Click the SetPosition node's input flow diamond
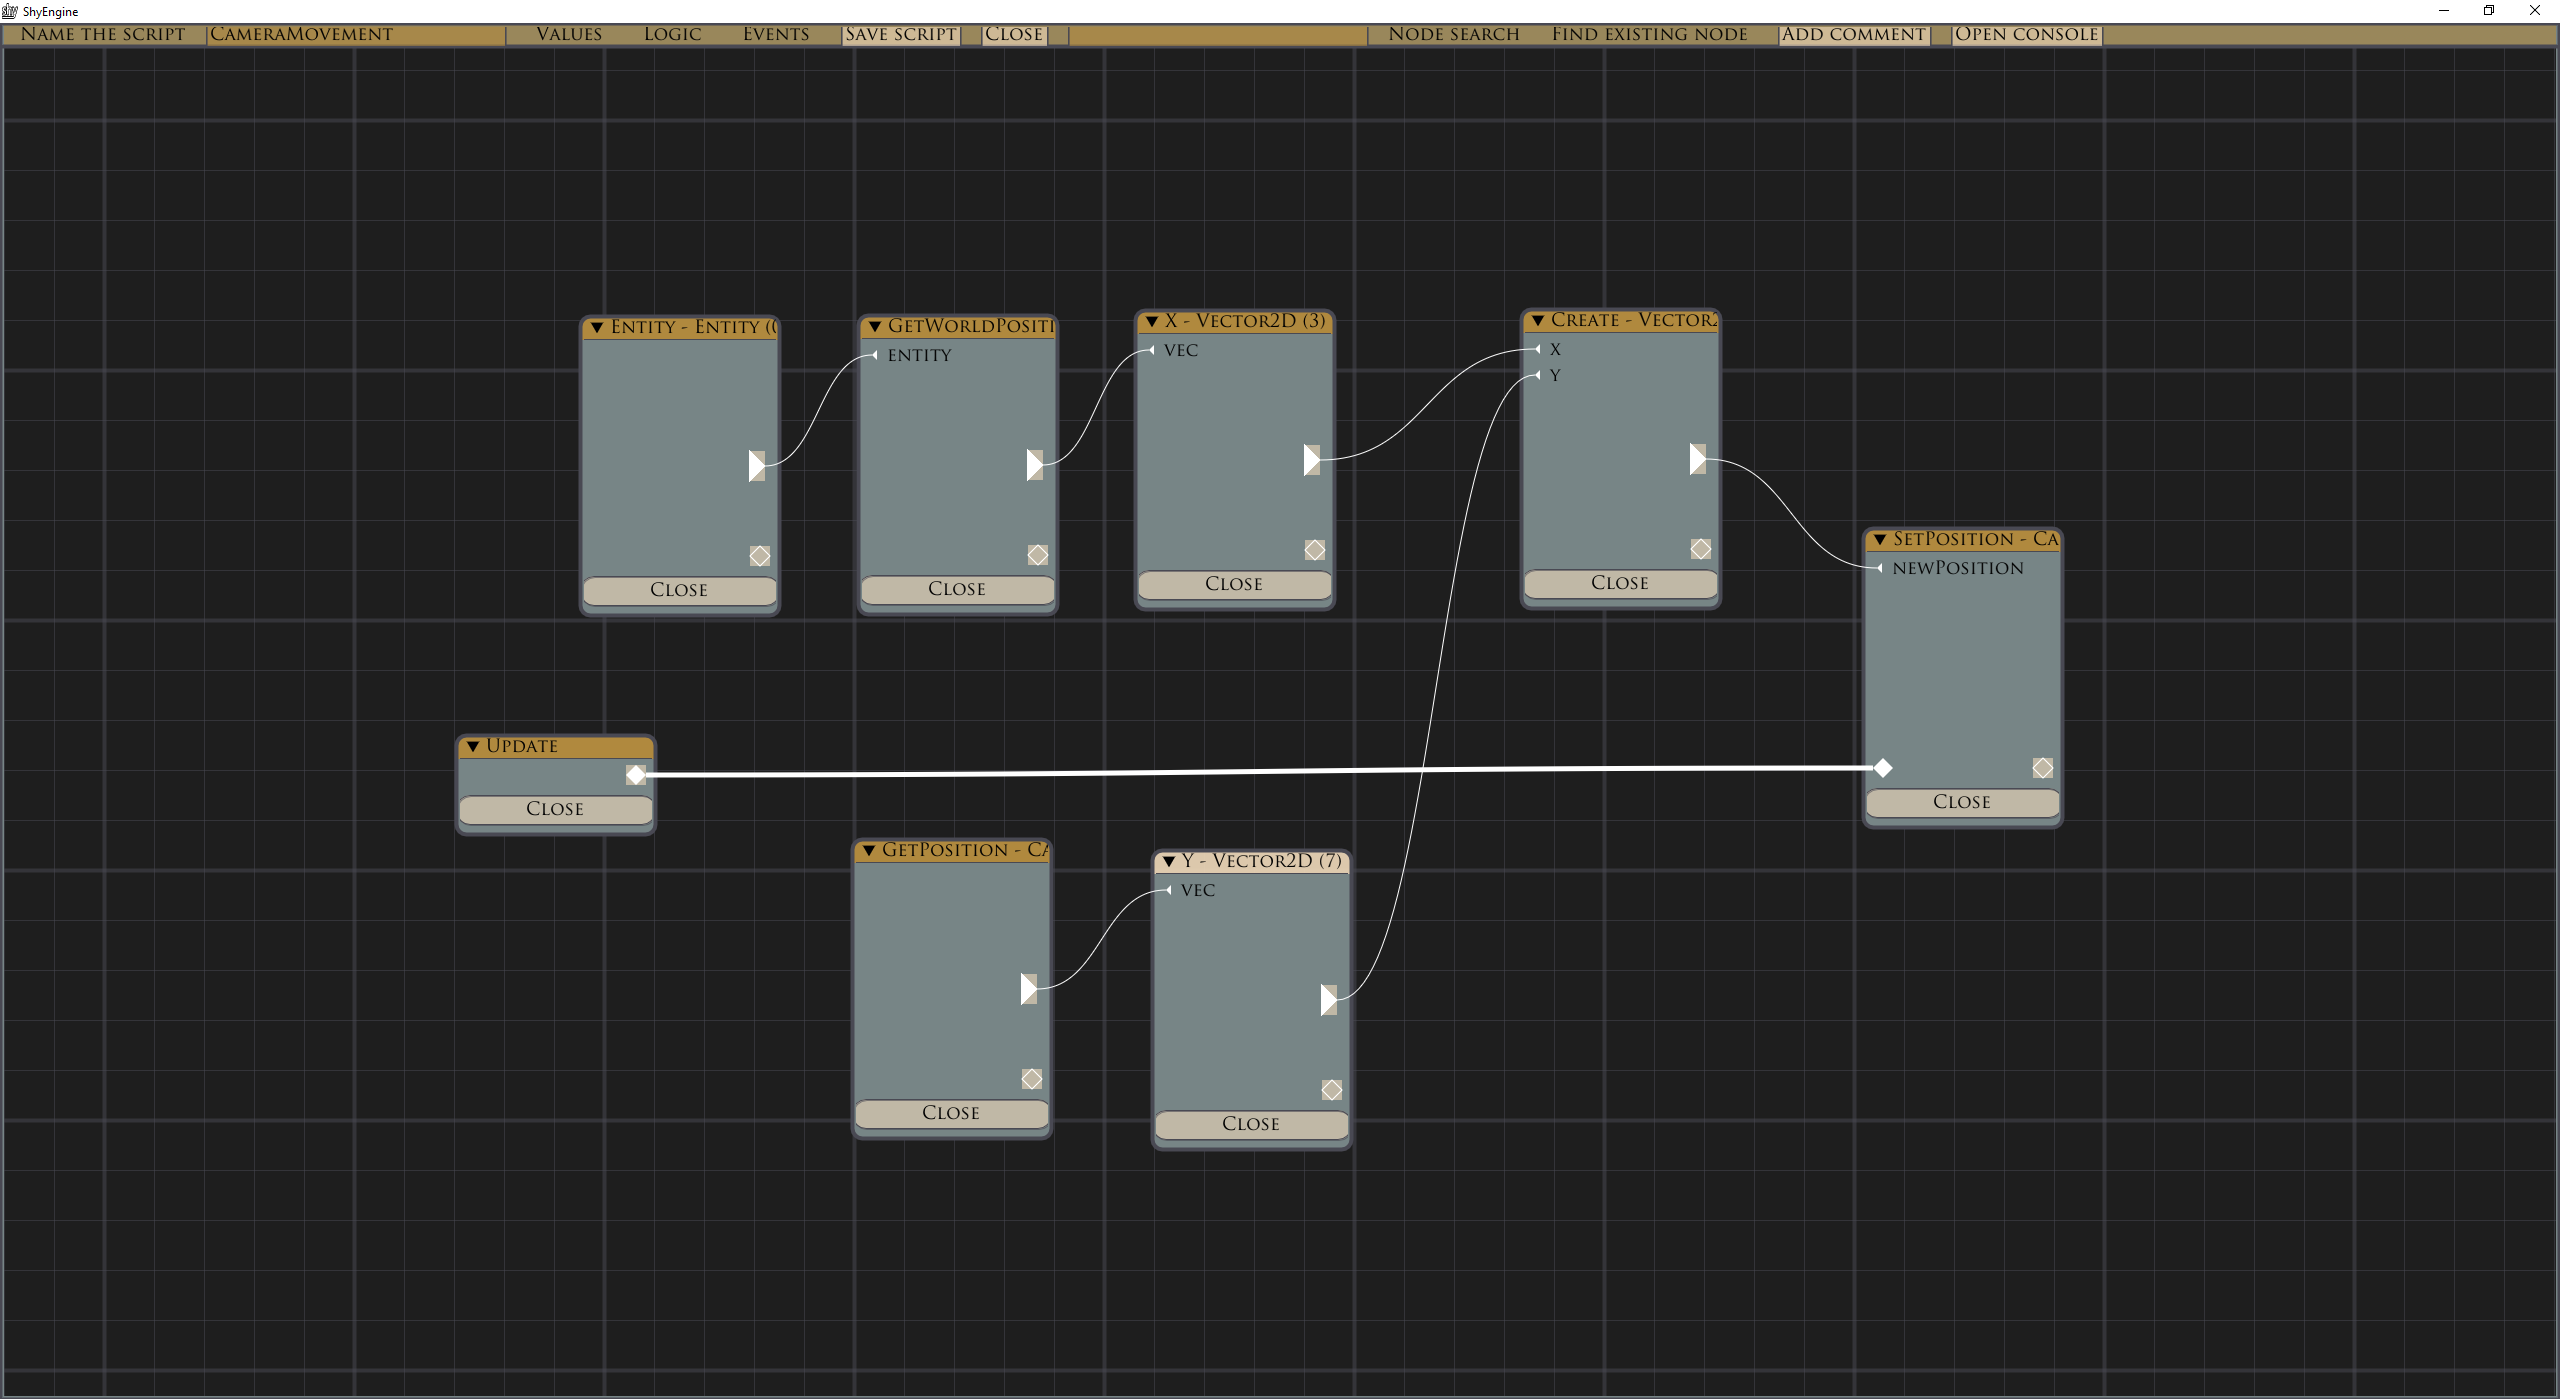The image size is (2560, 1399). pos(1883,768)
####################
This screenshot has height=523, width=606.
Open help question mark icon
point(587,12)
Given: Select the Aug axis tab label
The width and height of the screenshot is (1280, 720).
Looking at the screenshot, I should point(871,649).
####################
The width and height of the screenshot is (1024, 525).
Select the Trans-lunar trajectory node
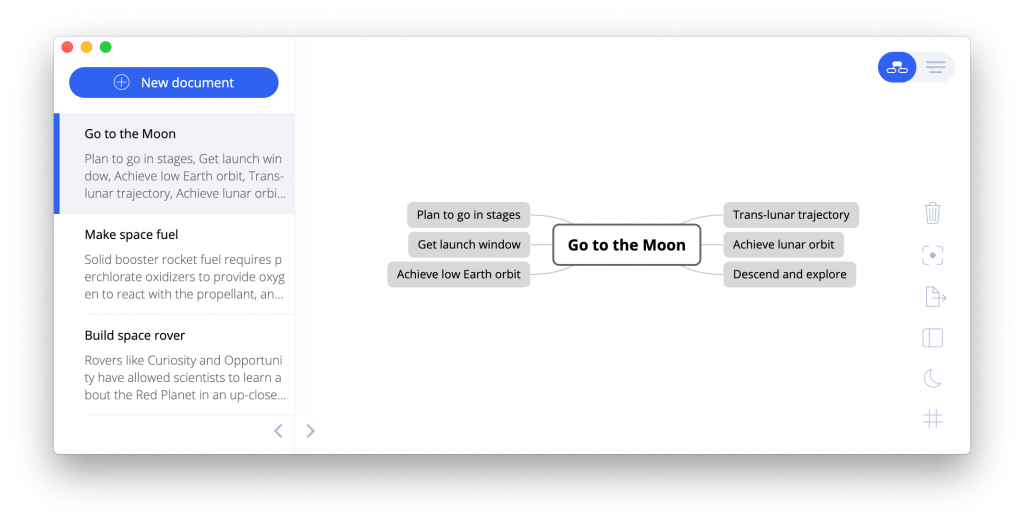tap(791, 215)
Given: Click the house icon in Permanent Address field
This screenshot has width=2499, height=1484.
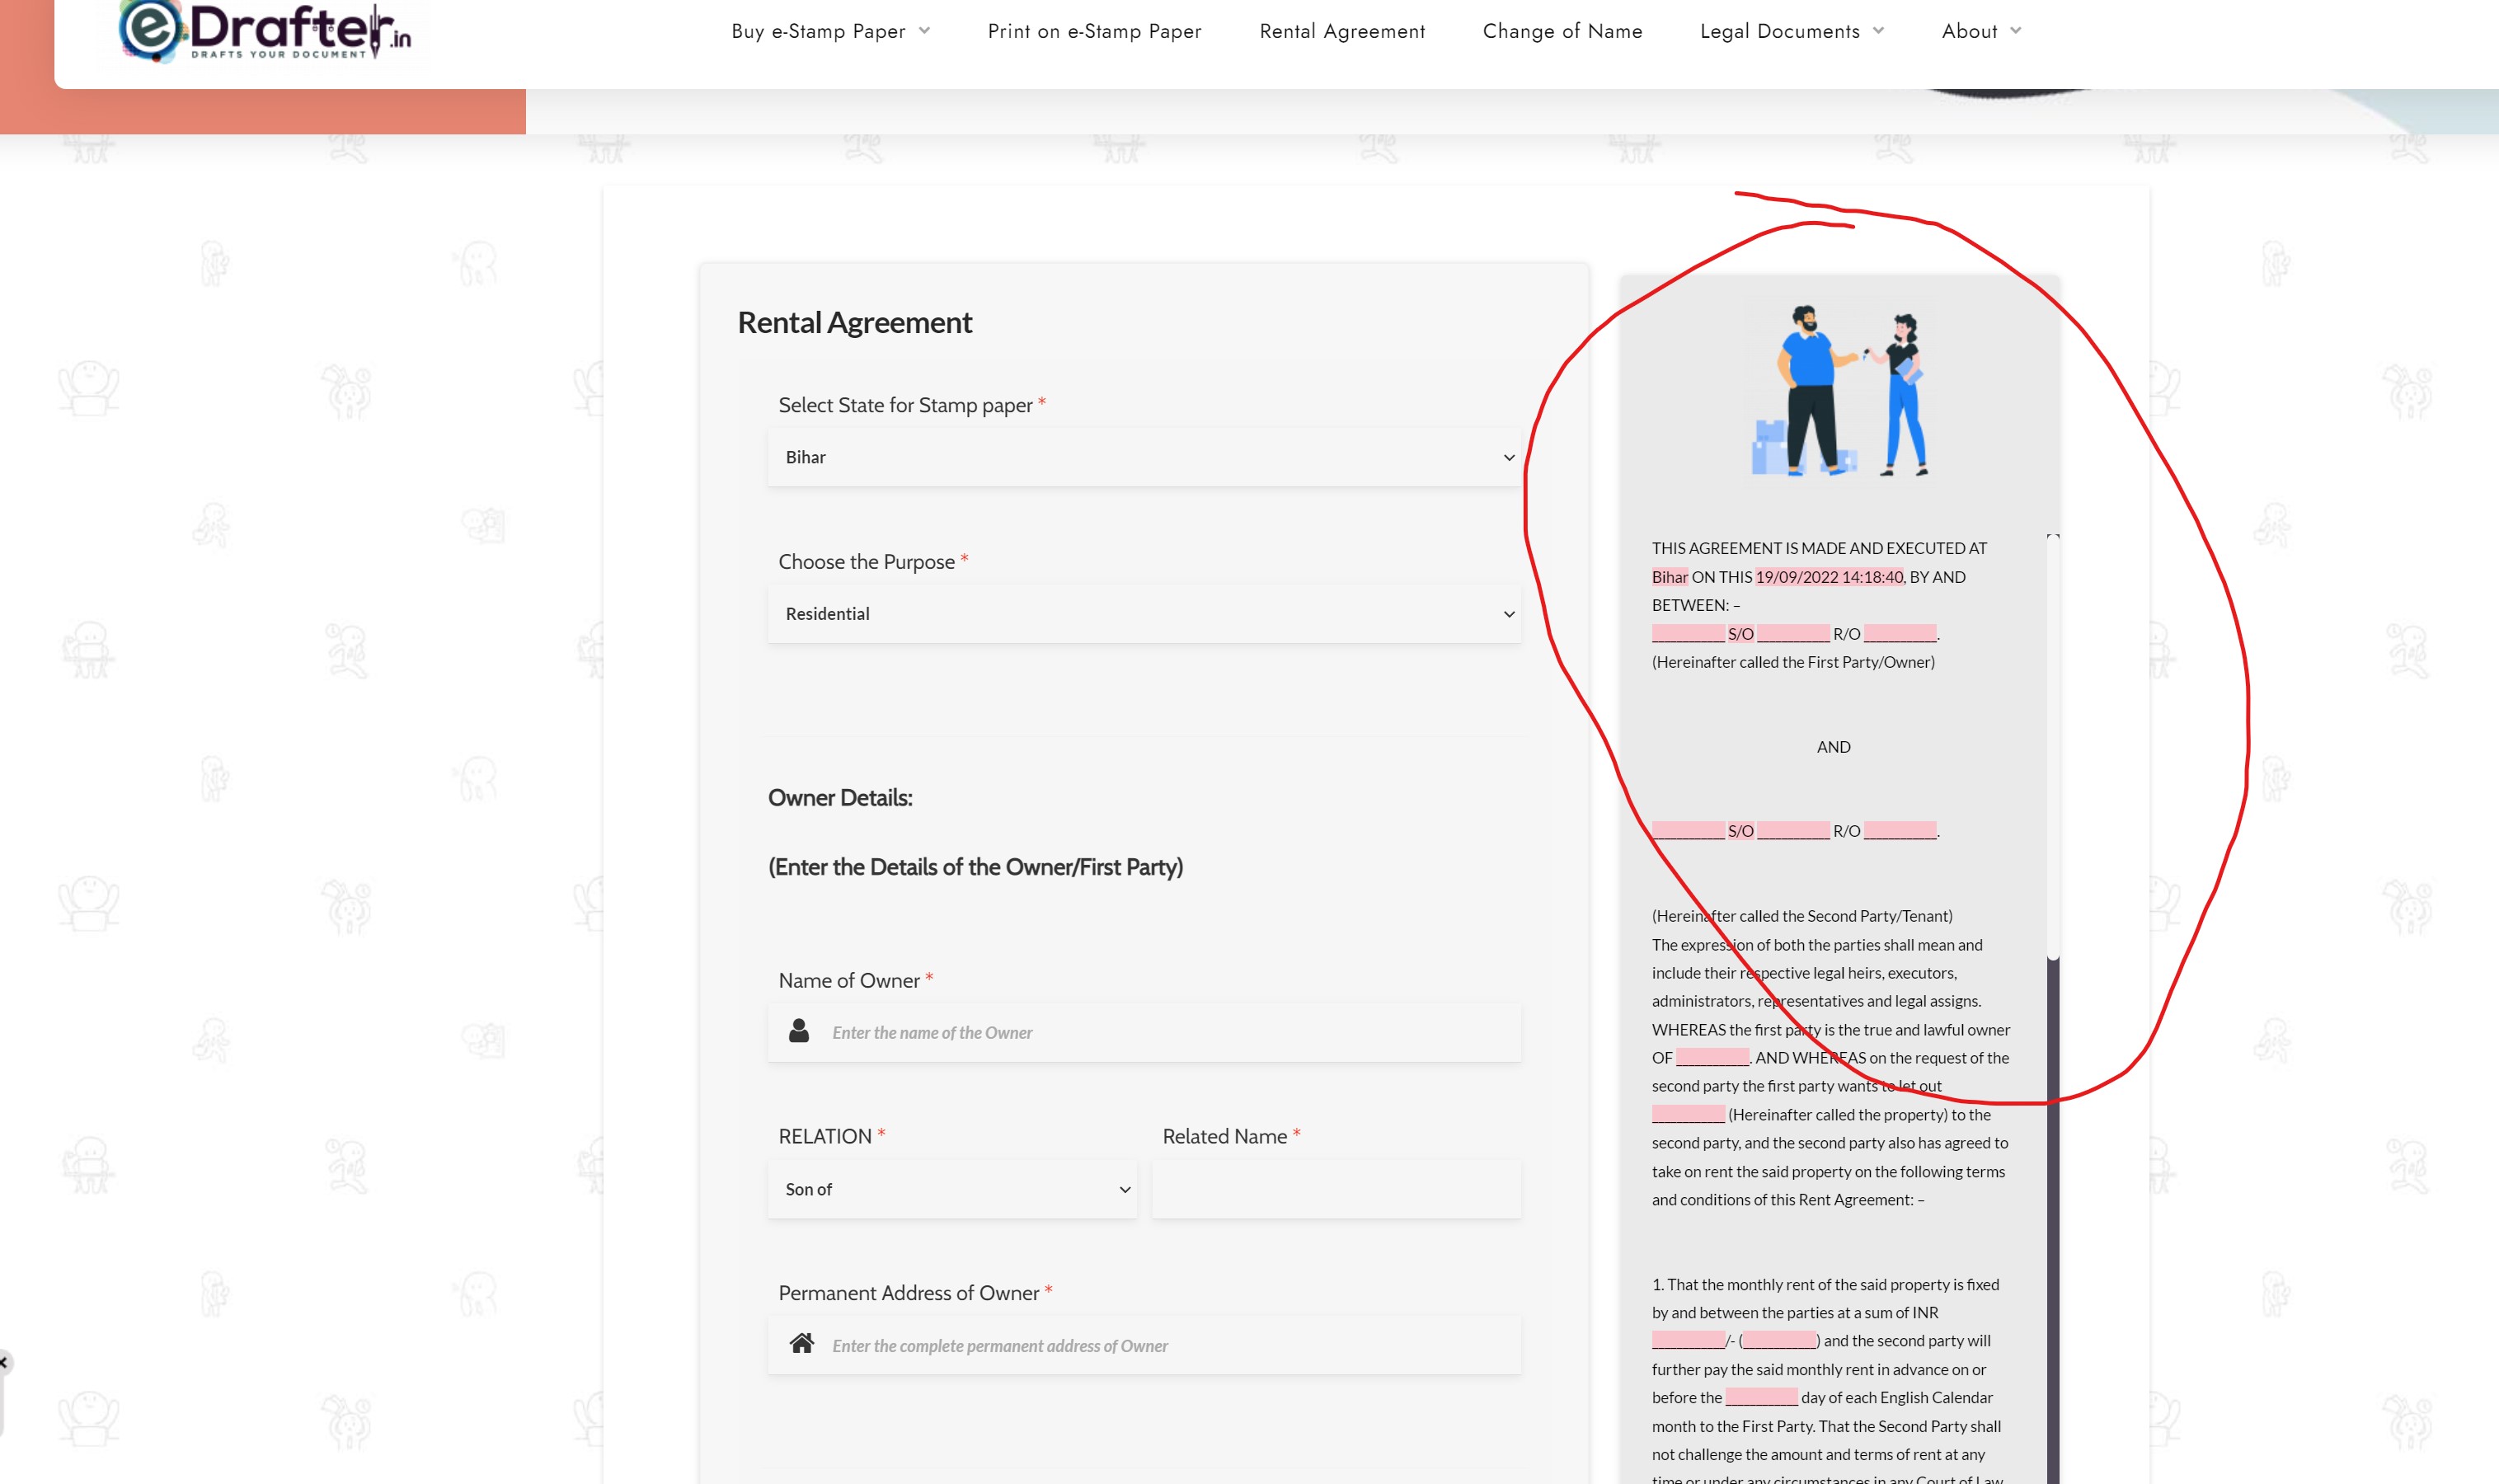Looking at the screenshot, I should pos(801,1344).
####################
Task instructions |
Reproduce the material above, beginning at the line that contains "Click the SetPosition" and stopping after the line that contains "The image size is (2560, 1399). pos(1883,768)". Omit the pictures from your output.

Result of the task |
Click the SetPosition node's input flow diamond
The image size is (2560, 1399). pos(1883,768)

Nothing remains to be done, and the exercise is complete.